Poach an Egg Like the Pros

Poach an Egg Like the Pros

The poached egg is an absolute staple of brunch menus that tends to baffle and amaze novice cooks. To the uninitiated, the poached egg seems to occupy a state of matter that is neither liquid nor solid. It’s a delicate balance that takes a steady hand and a cool head to achieve. With a little practice, however, you too can perfect the technique and treat yourself to a delicious meal of eggs Benedict this weekend.

First Thing’s First: Gathering Materials

 

  • A pot of water
  • A small cup (just large enough to accommodate one cracked egg)
  • Pinch of Salt
  • White Wine Vinegar
  • A Whisk
  • A Slotted Spoon
  • Kitchen Paper
  • One Fresh Egg

 

The Prep Work

Look for a pot that is relatively wide. This will make the process easier. Fill the pot with a few inches of water; roughly twice the depth of the space the egg will occupy. Add the pinch of salt and a capful of vinegar to the water, and bring it to a steady boil. The salt is simply for seasoning, while the vinegar will help the egg hold its form in the water. While you’re waiting for the water to boil, crack the egg into your small cup and set it aside.

Cooking the Egg

Once the water reaches a boil, turn the heat until it settles in to a gentle simmer. A rolling boil will tear the egg apart, so you’ll want to keep a close eye on the heat here. Once you’ve achieved a simmer, take your whisk and stir the water to create a gentle whirlpool motion in the pot. While maintaining that whirlpool motion, take your cup and pour the egg into the pot as close to the water as possible. This will minimize splashing and ensure the egg retains its form. As you drop it in, the whirlpool motion should cause the egg to wrap around itself as it cooks. Let the egg sit in the center of the pot while it begins to cook, and give the water an occasional stir with your whisk to keep the egg from sticking to the bottom of the pot.

If you like a runny yolk, let the egg cook for about 3 minutes. If you prefer a more solid yolk, give it an additional 30 seconds or so. Once the egg is cooked, scoop it out of the water with your slotted spoon, let it drain over the pot for a moment, and then deposit it on your sheet of kitchen paper. And there you have it! A delicious poached egg perfect for a weekend treat.

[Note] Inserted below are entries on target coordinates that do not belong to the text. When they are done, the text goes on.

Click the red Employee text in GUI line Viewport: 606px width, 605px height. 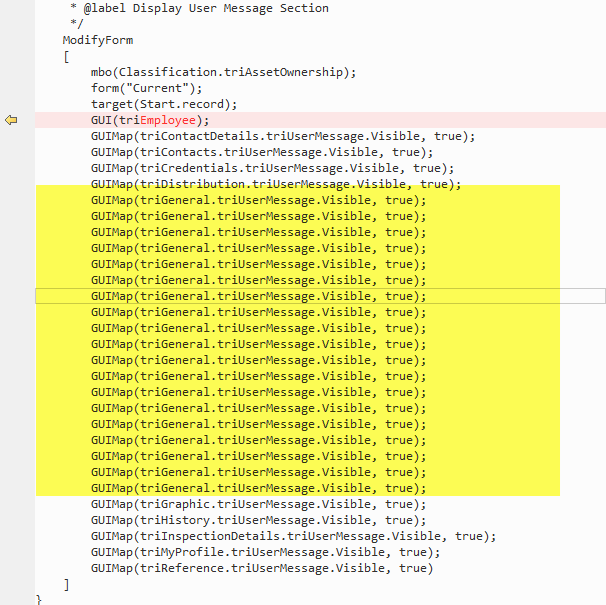click(x=168, y=120)
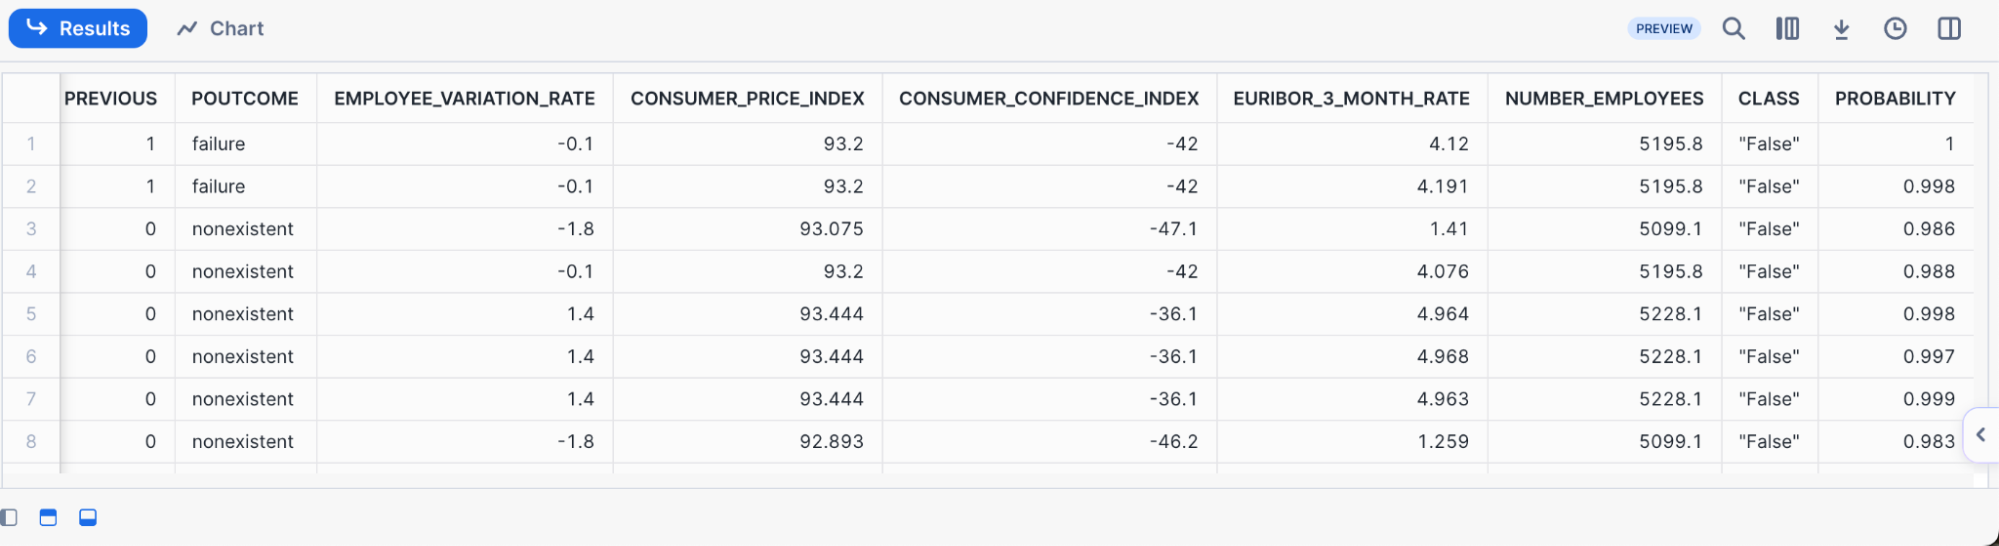Switch to the Chart tab
Screen dimensions: 1999x546
pyautogui.click(x=221, y=29)

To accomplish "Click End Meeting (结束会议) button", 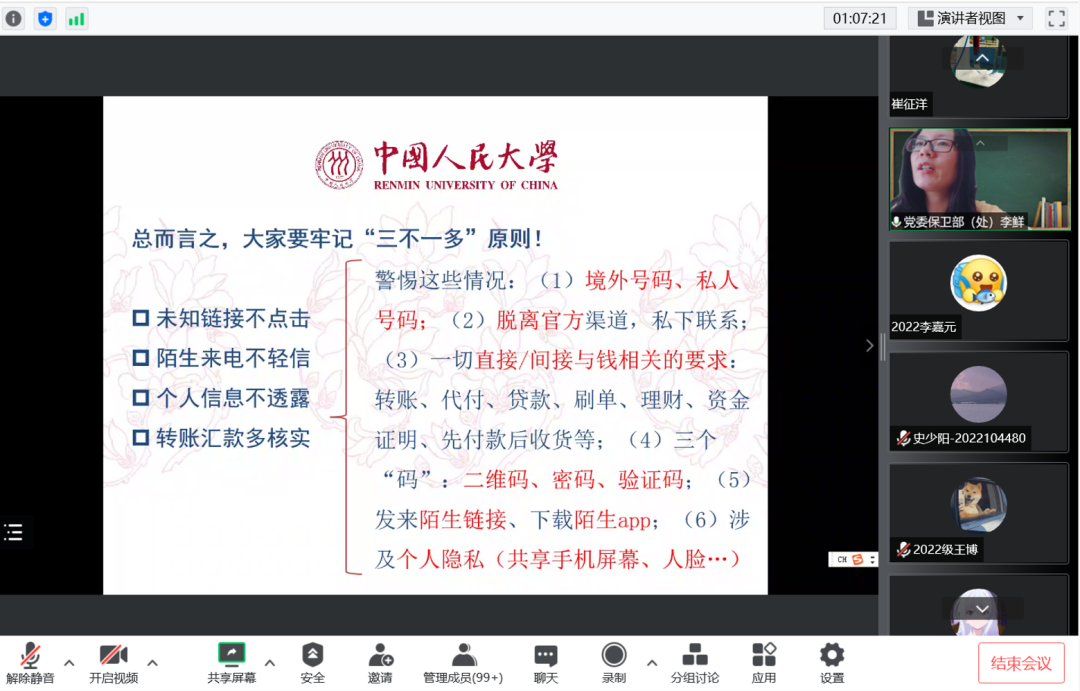I will click(1021, 663).
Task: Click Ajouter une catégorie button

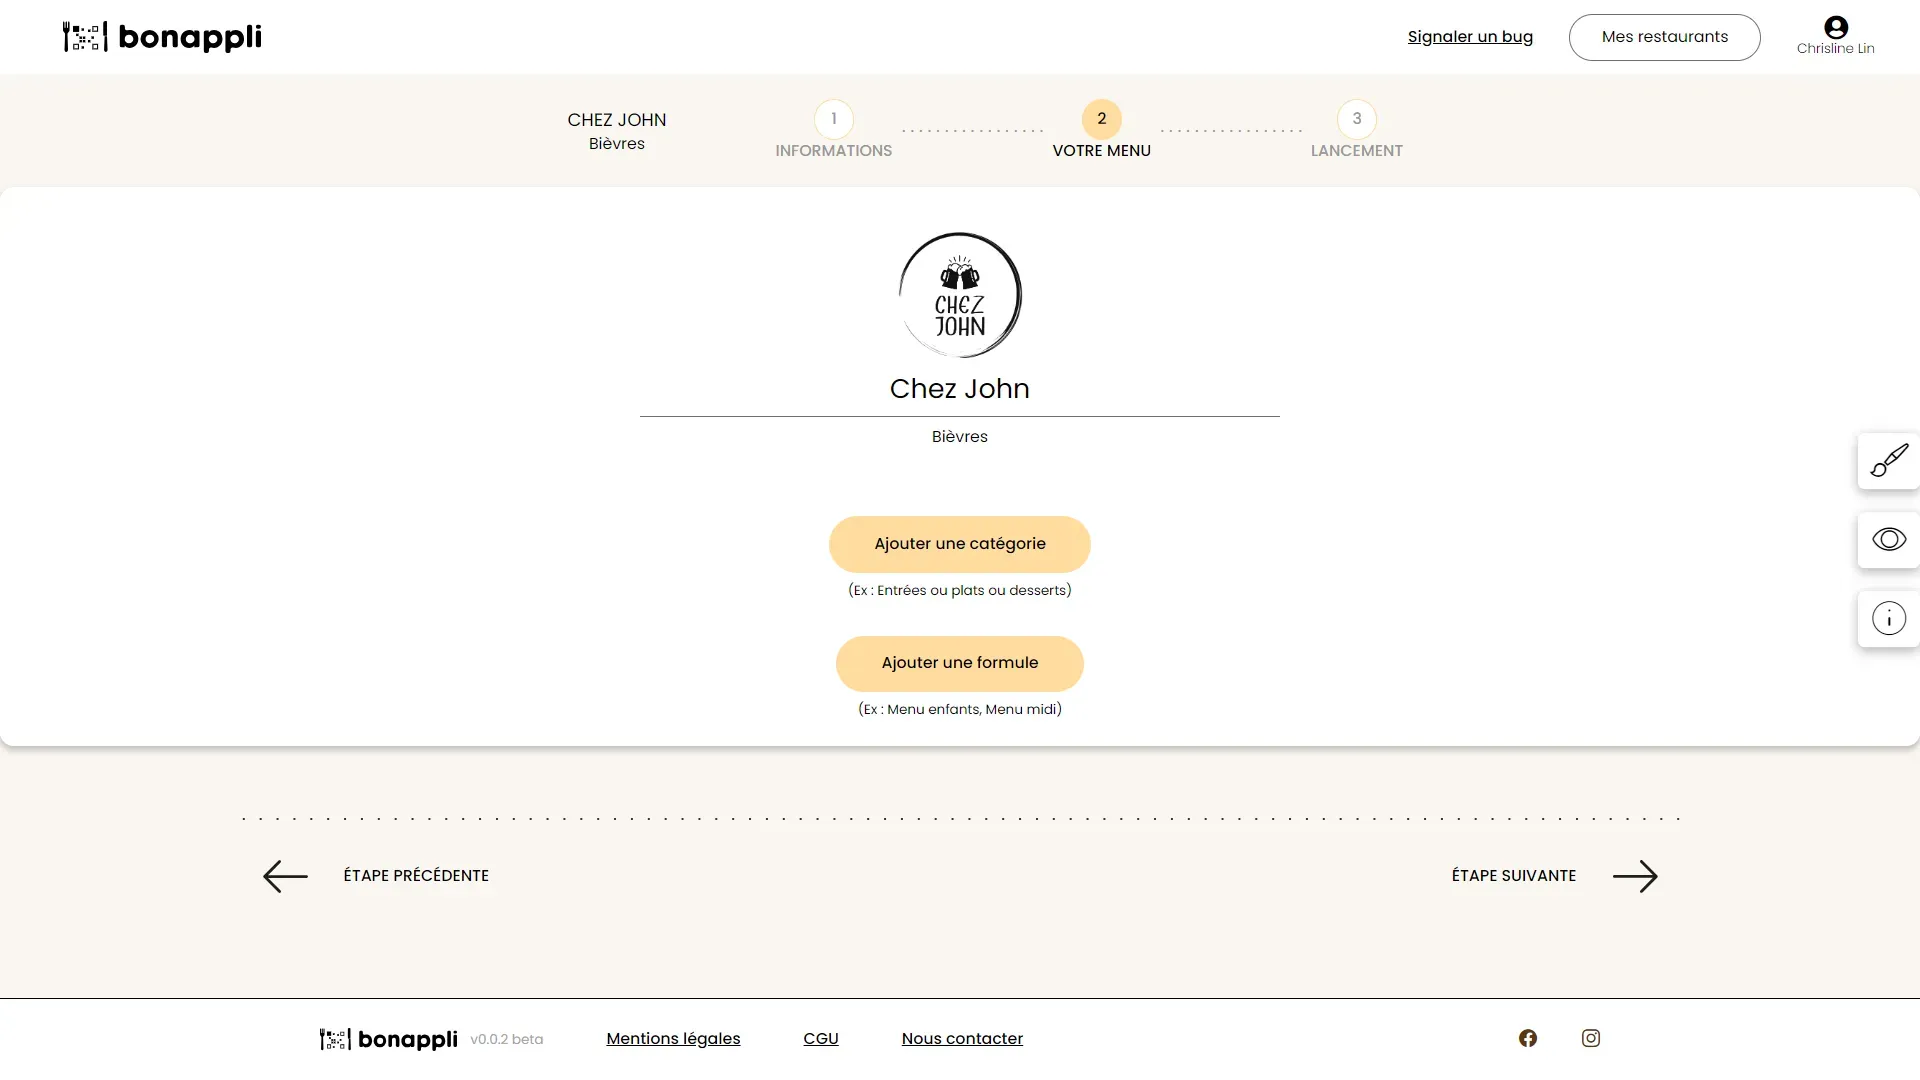Action: point(959,544)
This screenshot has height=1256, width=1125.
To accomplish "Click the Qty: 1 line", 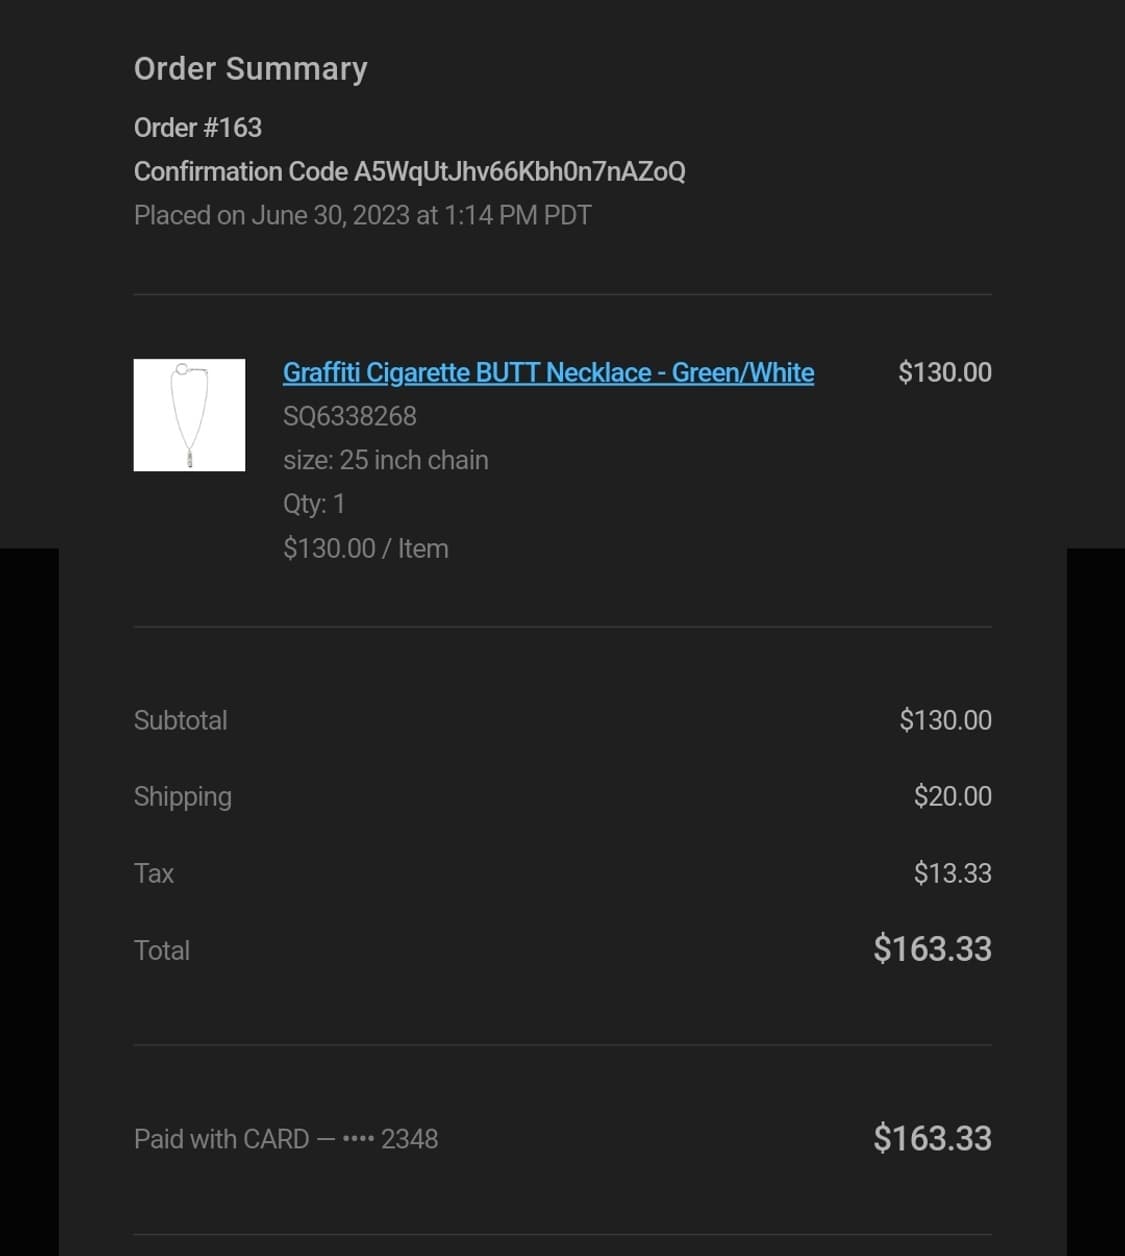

At this point, we may as well note that there are little devices called egg poachers that streamline the process, eliminating the need for the finer points of the whirlpool method, but where’s the fun in that? Egg poachers may be easy, but the whirlpool method allows you to achieve that beautiful runny yolk and “egg pocket” aesthetic you want from a poached egg. Give it a try! It might take a few attempts to get the knack, but you won’t be disappointed with the results.